Enfin, comment ne pas soulever la question de la concentration des médias de communication entre les mains des plus puissants. Ne disposent-ils pas du pouvoir de transformer la vérité en mensonge et le mensonge en vérité? Ils peuvent convertir un saint en diable et un diable en saint. Ils ont finalement le dernier mot pour décider de ce qui est bien et de ce qui est mal. La morale est entre leurs mains. Les consommateurs de ces médias n’ont d’autres références que ce que l’on veut bien leur dire.
Voilà bien rapidement des questions qui ne peuvent échapper à celui qui se présente comme le représentant de Jésus de Nazareth dans le temps présent. Sa mission n’est-elle pas de prendre, avec la liberté évangélique, la parole au nom de ces centaines de millions de personnes qui souffrent les effets désastreux de systèmes qui les maintiennent dans la dépendance, la tromperie et le sous développement? Si les mots justice, vérité et paix ont un sens c’est bien lorsqu’on les rend accessibles à tous les humains de la terre et non pas à une élite qui en déforme inévitablement leur sens évangélique. Qui, mieux que le représentant de la catholicité, peut porter ce message de l’universalité des droits? Et pourtant !
En ce troisième jour de l’arrivée de Benoît XVI les problèmes qui retiennent particulièrement son attention ne sont pas tellement ceux mentionnés plus haut mais ceux reliés à l’Institution ecclésiale. La question de la sexualité chez les prêtres et celle de la morale institutionnelle occupent une place importante. S’il parle du terrorisme il se garde bien de parler du terrorisme d’État. Ça pourrait déplaire à son celui qui lui a réservé un accueil aussi chaleureux. Il invite évidemment à résoudre les problèmes par voie diplomatique, mais son appel n’indispose pas ses hôtes qui comprennent cet appel comme une invitation aux terroristes d’abandonner leurs armes.
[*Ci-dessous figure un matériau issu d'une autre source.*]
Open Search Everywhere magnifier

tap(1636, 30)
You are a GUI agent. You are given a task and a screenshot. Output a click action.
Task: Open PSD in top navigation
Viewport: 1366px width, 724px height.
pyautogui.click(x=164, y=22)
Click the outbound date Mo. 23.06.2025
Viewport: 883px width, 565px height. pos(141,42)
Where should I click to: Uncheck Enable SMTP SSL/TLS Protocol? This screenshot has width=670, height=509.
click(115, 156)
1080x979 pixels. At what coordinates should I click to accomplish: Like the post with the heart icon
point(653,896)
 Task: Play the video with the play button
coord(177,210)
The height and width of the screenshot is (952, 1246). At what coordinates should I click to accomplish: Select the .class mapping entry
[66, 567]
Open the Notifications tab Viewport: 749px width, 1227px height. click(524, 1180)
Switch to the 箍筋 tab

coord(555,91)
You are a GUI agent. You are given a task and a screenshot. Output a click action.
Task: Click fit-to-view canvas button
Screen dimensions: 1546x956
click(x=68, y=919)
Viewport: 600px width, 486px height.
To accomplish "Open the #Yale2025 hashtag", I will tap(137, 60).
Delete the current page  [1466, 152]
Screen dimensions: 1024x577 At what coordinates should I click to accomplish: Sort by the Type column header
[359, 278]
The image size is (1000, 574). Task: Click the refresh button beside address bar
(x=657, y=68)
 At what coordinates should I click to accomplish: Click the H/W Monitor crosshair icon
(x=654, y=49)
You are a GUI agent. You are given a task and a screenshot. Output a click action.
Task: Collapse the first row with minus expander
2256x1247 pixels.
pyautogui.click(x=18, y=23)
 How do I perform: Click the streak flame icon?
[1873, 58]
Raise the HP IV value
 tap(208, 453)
En somme une mise en scène qui a discrètement écarté les contestataires pour ne laisser apparaître que la grande harmonie d’une famille unie par la pensée, la foi et l’action. Le Vatican y était, mais l’Église, portée par le Christ et son Esprit, poursuivait sa route au milieu des pauvres et déshérités de la terre à la manière d’un ferment dans la pâte.